We do not detect the OvHts isoform (1156 aa) that is present in nurse cells and oocytes ( Petrella et al., 2007; data not shown). We find that presynaptic expression of Hts-M using elav-GAL4 in the hts mutant background (DfBSC26/hts1103) rescues the presynaptic retraction phenotype ( Figures 4D and 4F; retraction frequency 7% compared to 54% in
mutant animals, n > 98 NMJ). Importantly, this presynaptic rescue assay allows us to visualize Hts-M protein that is present in the presynaptic nerve terminal because we only resupply the protein in the motoneuron, not in the muscle.
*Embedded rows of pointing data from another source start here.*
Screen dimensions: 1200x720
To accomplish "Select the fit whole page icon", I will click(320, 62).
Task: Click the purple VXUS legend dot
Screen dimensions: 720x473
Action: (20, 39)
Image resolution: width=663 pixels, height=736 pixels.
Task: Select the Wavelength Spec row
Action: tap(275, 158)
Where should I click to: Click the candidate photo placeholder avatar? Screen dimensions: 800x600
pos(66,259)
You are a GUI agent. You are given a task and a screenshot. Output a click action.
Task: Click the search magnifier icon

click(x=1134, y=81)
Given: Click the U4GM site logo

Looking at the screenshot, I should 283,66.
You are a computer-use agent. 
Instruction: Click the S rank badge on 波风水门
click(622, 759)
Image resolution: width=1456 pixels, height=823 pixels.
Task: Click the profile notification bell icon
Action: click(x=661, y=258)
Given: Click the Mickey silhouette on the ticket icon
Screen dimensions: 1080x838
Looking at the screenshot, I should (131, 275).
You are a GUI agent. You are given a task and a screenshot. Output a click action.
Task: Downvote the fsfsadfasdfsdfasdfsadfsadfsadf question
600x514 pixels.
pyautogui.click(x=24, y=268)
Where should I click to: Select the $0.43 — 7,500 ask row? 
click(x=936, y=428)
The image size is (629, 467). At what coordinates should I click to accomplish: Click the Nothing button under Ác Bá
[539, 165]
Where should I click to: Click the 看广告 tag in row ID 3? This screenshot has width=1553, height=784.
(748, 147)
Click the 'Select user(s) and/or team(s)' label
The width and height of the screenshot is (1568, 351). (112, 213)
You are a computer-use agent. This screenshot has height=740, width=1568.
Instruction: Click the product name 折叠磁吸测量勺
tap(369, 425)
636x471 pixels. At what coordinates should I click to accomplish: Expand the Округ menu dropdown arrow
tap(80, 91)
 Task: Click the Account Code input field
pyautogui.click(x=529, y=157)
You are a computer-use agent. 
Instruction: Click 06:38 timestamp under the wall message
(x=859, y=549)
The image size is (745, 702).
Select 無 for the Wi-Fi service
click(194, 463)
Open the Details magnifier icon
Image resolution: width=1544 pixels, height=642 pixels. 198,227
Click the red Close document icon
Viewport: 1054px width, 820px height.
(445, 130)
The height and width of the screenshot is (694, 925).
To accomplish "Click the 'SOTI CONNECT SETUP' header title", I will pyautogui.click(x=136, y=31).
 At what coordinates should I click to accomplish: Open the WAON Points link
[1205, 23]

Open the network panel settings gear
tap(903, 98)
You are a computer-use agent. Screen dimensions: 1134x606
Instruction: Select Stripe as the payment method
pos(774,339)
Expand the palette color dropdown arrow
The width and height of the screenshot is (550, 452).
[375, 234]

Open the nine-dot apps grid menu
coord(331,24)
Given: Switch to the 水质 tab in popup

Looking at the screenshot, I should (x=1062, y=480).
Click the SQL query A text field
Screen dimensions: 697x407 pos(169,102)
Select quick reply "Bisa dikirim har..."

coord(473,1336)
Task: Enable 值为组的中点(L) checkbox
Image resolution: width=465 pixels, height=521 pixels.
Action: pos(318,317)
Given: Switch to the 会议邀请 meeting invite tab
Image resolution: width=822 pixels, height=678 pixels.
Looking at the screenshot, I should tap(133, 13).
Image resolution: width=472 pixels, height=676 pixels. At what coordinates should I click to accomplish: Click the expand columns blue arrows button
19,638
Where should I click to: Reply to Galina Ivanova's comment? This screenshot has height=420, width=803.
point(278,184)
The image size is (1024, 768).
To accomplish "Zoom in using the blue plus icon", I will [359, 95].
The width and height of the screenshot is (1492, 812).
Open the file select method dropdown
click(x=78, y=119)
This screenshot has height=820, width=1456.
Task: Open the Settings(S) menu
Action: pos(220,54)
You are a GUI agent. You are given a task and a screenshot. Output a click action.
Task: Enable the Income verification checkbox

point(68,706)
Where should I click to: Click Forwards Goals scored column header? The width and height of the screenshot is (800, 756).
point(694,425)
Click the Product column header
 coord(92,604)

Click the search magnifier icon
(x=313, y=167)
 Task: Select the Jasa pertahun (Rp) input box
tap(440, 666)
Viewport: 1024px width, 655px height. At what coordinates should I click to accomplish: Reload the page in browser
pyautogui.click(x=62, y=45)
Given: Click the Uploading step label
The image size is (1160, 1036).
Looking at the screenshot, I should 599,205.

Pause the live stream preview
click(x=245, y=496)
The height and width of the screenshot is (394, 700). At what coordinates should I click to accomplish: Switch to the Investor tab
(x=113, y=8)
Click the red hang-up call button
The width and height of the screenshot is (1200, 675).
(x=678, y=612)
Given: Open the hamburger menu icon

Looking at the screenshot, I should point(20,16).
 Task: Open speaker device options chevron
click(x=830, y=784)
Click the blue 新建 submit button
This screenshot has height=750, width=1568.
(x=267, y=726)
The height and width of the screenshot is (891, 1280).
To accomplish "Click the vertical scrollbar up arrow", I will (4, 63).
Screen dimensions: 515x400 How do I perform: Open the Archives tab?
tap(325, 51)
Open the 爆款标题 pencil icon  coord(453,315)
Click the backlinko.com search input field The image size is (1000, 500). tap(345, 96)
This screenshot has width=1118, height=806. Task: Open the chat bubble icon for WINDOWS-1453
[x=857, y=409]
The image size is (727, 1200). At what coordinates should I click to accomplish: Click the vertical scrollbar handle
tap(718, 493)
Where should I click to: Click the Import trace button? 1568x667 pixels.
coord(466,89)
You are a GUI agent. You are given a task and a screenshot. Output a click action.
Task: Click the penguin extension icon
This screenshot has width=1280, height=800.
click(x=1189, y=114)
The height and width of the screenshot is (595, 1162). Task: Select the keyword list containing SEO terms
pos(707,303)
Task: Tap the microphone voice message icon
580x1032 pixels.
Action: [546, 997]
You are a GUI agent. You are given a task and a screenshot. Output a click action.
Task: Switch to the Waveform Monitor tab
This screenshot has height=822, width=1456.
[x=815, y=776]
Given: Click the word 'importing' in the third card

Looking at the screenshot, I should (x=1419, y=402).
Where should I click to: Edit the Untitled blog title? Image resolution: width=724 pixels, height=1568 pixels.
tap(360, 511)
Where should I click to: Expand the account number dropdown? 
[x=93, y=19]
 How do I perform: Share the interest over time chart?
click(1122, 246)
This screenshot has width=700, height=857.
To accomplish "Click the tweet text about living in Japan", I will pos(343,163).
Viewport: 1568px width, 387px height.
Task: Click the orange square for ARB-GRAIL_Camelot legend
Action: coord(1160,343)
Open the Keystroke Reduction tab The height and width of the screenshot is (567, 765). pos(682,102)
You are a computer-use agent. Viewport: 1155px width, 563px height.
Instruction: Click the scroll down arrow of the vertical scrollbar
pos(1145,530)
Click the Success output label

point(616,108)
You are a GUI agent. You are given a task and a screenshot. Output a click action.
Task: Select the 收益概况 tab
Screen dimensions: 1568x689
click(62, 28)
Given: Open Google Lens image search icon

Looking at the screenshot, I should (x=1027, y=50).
Hts-M protein is present within the presynaptic nerve terminal where it localizes at or near the presynaptic membrane but is not present within active zones marked by Brp ( Figure 4E). In contrast, postsynaptic expression of Hts-M causes a slight, Anti-cancer Compound Library mouse though not significant, reduction in the frequency of synapse retraction. However, we Adriamycin find that ectopic expression of Hts-M in muscle severely disrupts muscle and NMJ morphology ( Figure S4). Thus, is it not possible to accurately quantify the postsynaptic contribution of Hts-M to NMJ stability when
it is expressed via UAS-GAL4. From these data, both RNAi-mediated Hts knockdown and transgenic rescue, we conclude that Hts is required presynaptically to stabilize the NMJ. We next analyzed synaptic transmission, comparing wild-type with the hts1103/DfBSC26 allelic combination and with animals expressing htsRNAi in presynaptic neurons. We find a significant increase second in the average quantal amplitude in the hts1103/DfBSC26 mutant
animals and a corresponding decrease in average quantal content ( Figures S5A–S5C). However, the increased mepsp amplitude was not observed in animals expressing htsRNAi presynaptically. This could be due to a less severe knockdown of Hts protein. Alternatively, the increased average mepsp amplitude could reflect a postsynaptic activity of Hts. This possibility is consistent with the prior demonstration that knockdown of postsynaptic spectrin causes a comparable increase in quantal size ( Pielage et al., 2006). We also find that synaptic transmission is considerably more variable in hts loss of function animals ( Figure S5D). We plotted average mepsp versus average quantal content for individual NMJ recordings. There is more variation both in mepsp amplitude and quantal content compared to wild-type. This is consistent with prior studies demonstrating highly variable recordings at NMJ undergoing retraction ( Massaro et al., 2009, Pielage et al., 2005 and Pielage et al., 2008). The observed increase in release variability is less severe than after knockdown of α-/β-spectrin, which might be accounted for by enhanced NMJ growth that is unique to hts mutant animals (see below).